Think about it like this -- you're on the DeepMind team, developing AlphaStar, and the whole point is to make it superhuman at StarCraft. So there's going to be some part of the game that it's superhuman at, and to some extent this will be "unfair" to humans. The team decided to try not to let AlphaStar have "physical" advantages, but I don't see any indication that they explicitly decided that it should not be better at "micro" or unit control in general, and should only win on "strategy".
Also, separating "micro" from "strategy" is probably not that simple for a model-free RL system like this. So I think they made a very reasonable decision to focus on a relatively easy-to-measure APM metric. When the resulting system doesn't play exactly as humans do, or in a way that would be easy for humans to replicate, to me it doesn't seem so-obvious-that-you're-being-deceptive-if-you-don't-notice-it that this is "unfair" and that you should go back to the drawing board with your handicapping system.
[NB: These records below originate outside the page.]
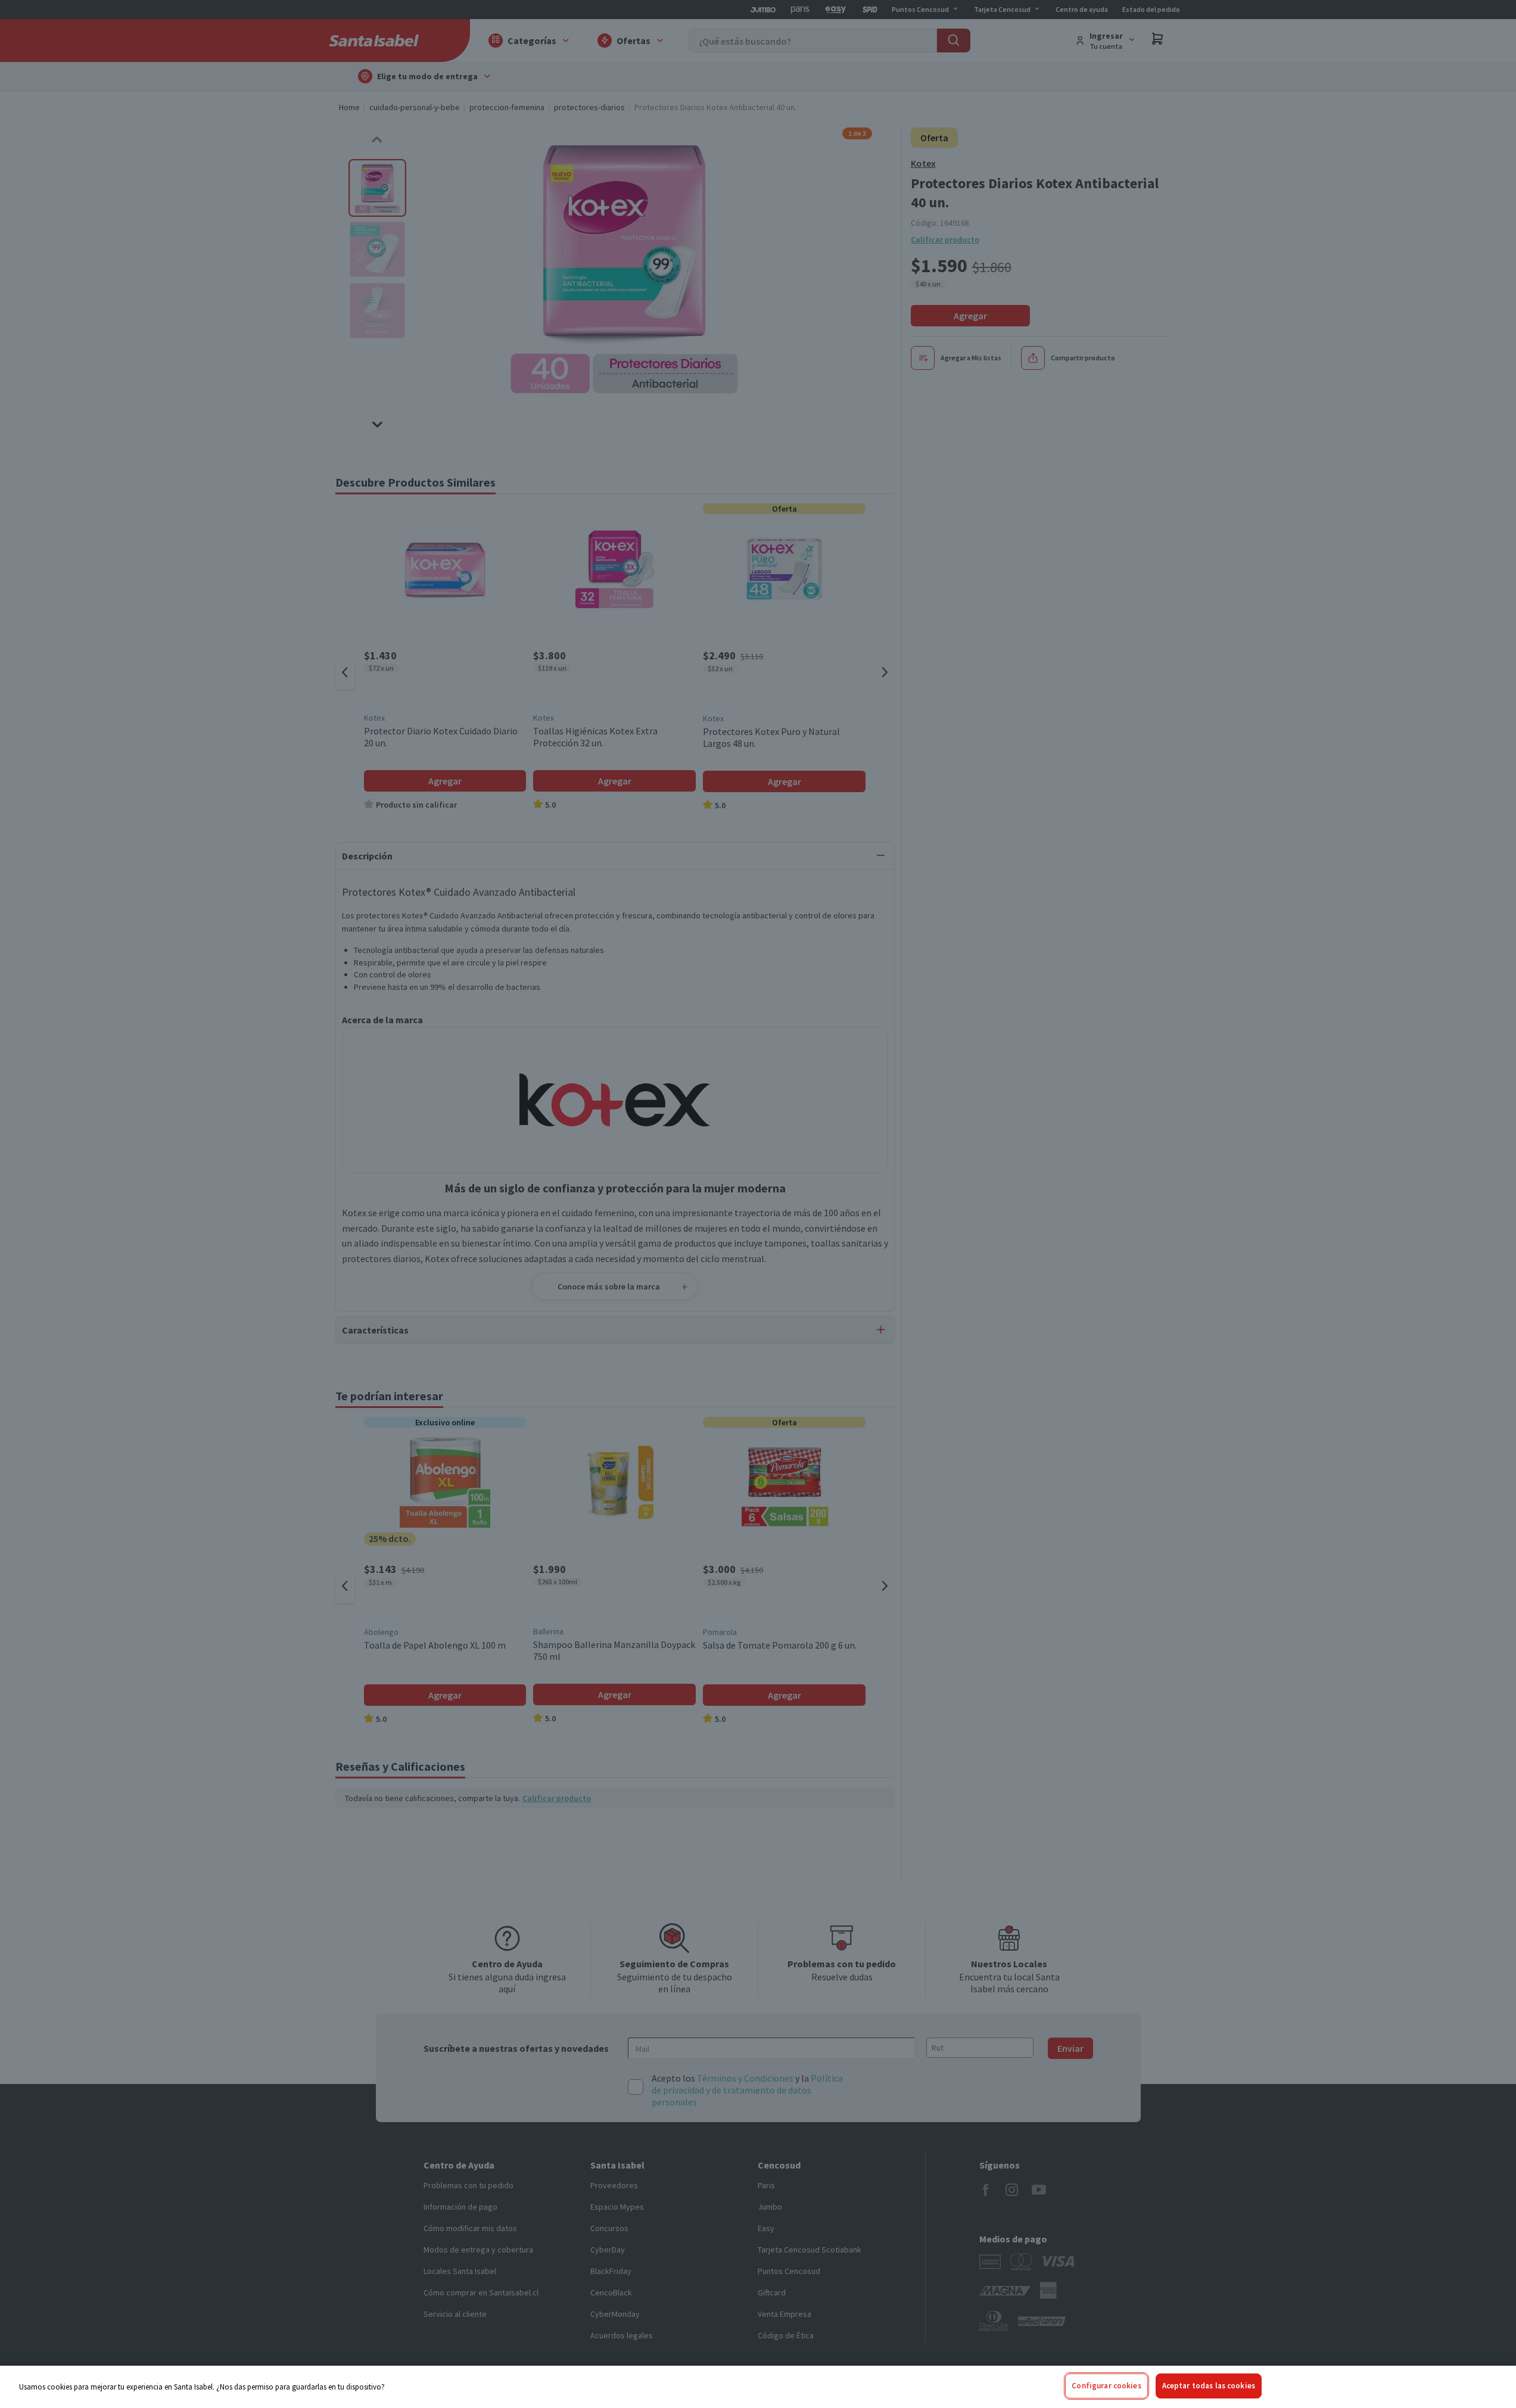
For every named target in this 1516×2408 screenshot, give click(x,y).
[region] (758, 2387)
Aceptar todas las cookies (1208, 2386)
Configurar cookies (1106, 2386)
It seems to me that which ways for AlphaStar to be superhuman are "fair" or "unfair" is to some extent a matter of taste, and there will be many cases that are ambiguous. To give a non "micro" example -- suppose AlphaStar is able to better keep track of exactly how many units its opponent has (and at what hit point levels) throughout the game, than a human can, and this allows it to make just slightly more fine-grained decisions about which units it should produce. This might allow it to win a game in a way that's not replicable by humans. It didn't find a new strategy -- it just executed better. Is that fair or unfair? It feels maybe less unfair than just being super good at micro, but exactly where the dividing line is between "interesting" and "uninteresting" ways of winning seems not super clear.
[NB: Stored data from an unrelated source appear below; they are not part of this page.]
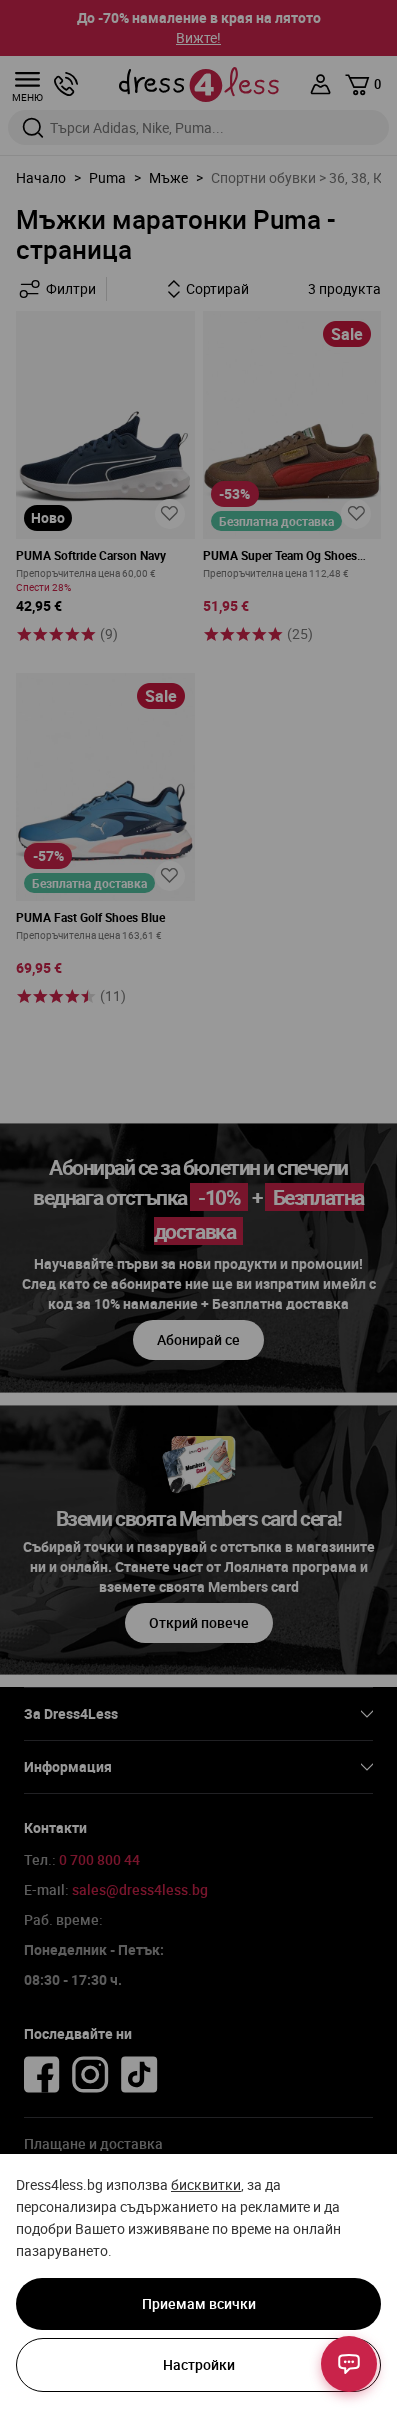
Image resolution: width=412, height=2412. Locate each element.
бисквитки (206, 2184)
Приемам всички (199, 2303)
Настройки (199, 2364)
Of course, now that a much broader group of StarCraft players has seen these games, and a consensus has emerged that this super-micro does not really seem fair, it would be weird if DeepMind did not take that into account for its next release. I will be quite surprised if they don't adjust their setup to reduce the micro advantage going forward.Replies from: Wei_Dai
↑ comment by Wei_Dai ·
2019-01-26T21:14:27.983Z · LW(p) · GW(p)
When the resulting system doesn’t play exactly as humans do, or in a way that would be easy for humans to replicate, to me it doesn’t seem so-obvious-that-you’re-being-deceptive-if-you-don’t-notice-it that this is “unfair” and that you should go back to the drawing board with your handicapping system.
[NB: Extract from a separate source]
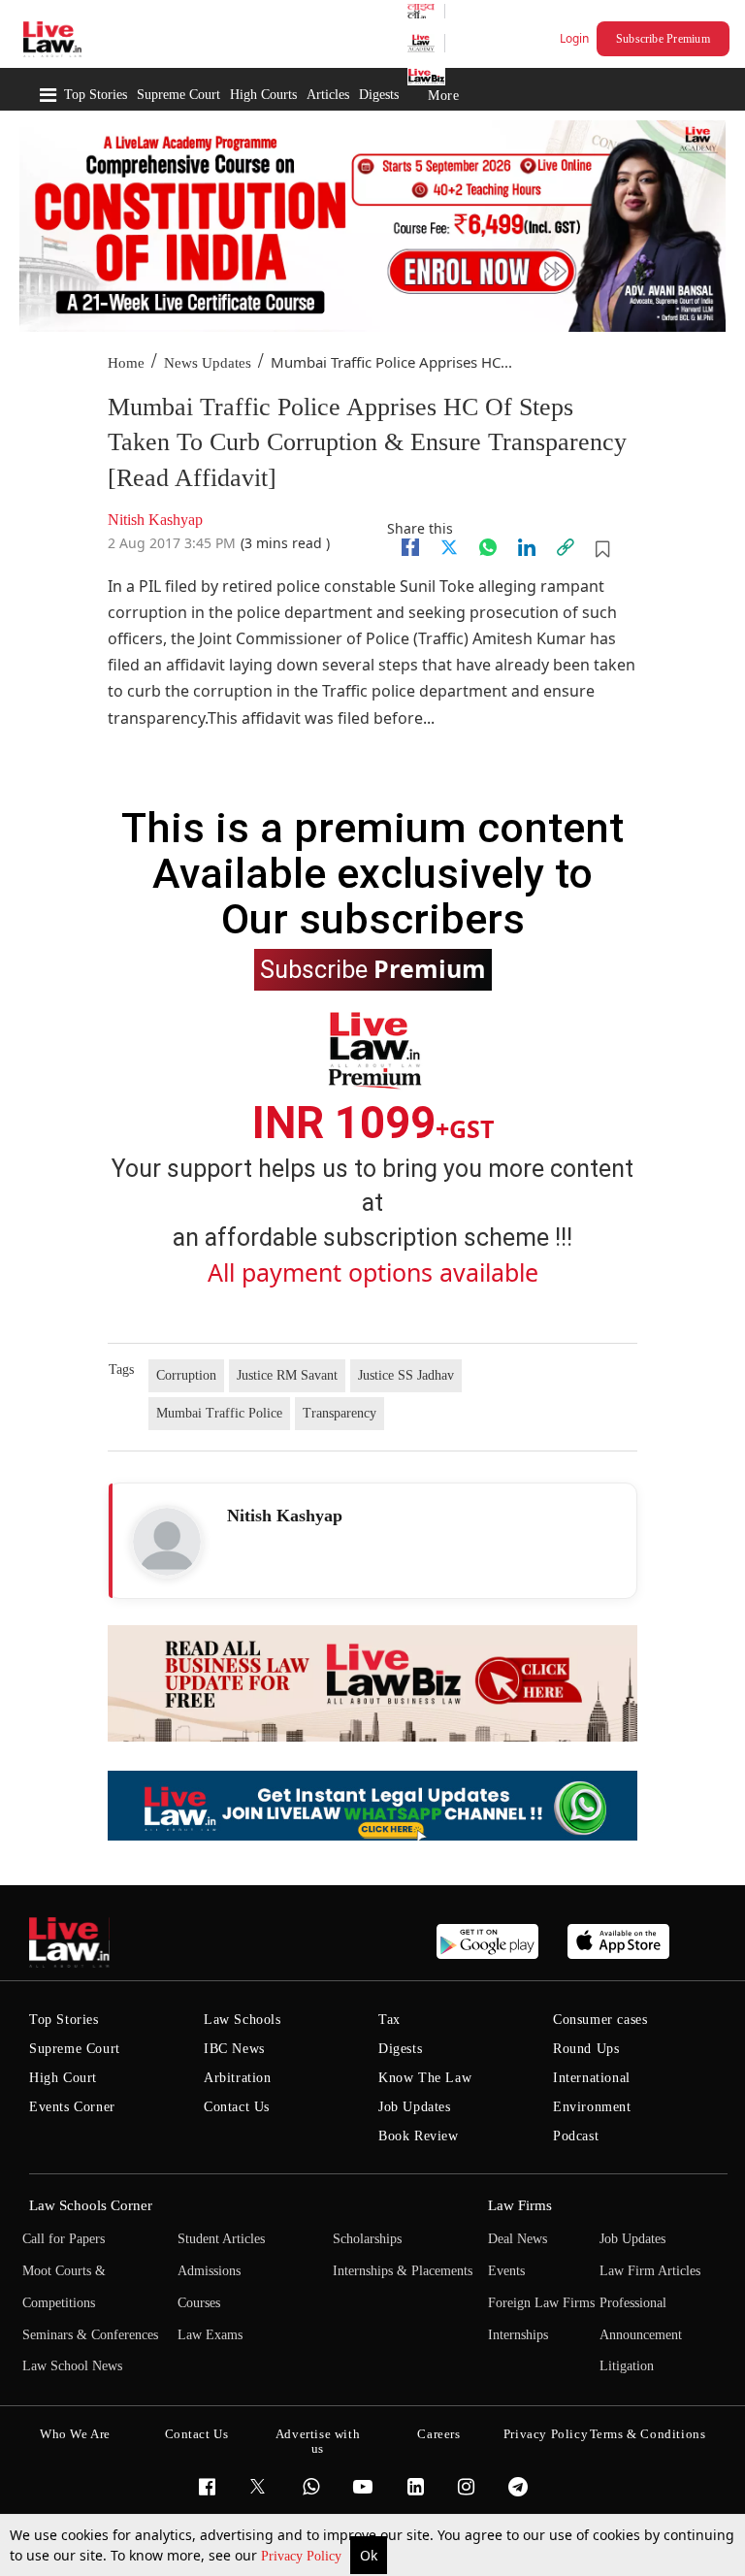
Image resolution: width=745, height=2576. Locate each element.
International (592, 2078)
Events (506, 2271)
This is not the complaint that people (including me) have. Instead the complaint is that, given it's clear that AlphaStar won mostly through micro, that graph highlighted statistics (i.e., average APM over the whole game, including humans spamming keys to keep their fingers warm) that would be irrelevant to SC2 experts for judging whether or not AlphaStar did win through micro, but would reliably mislead non-experts into thinking "no" on that question. Both of these effects should have been easy to foresee.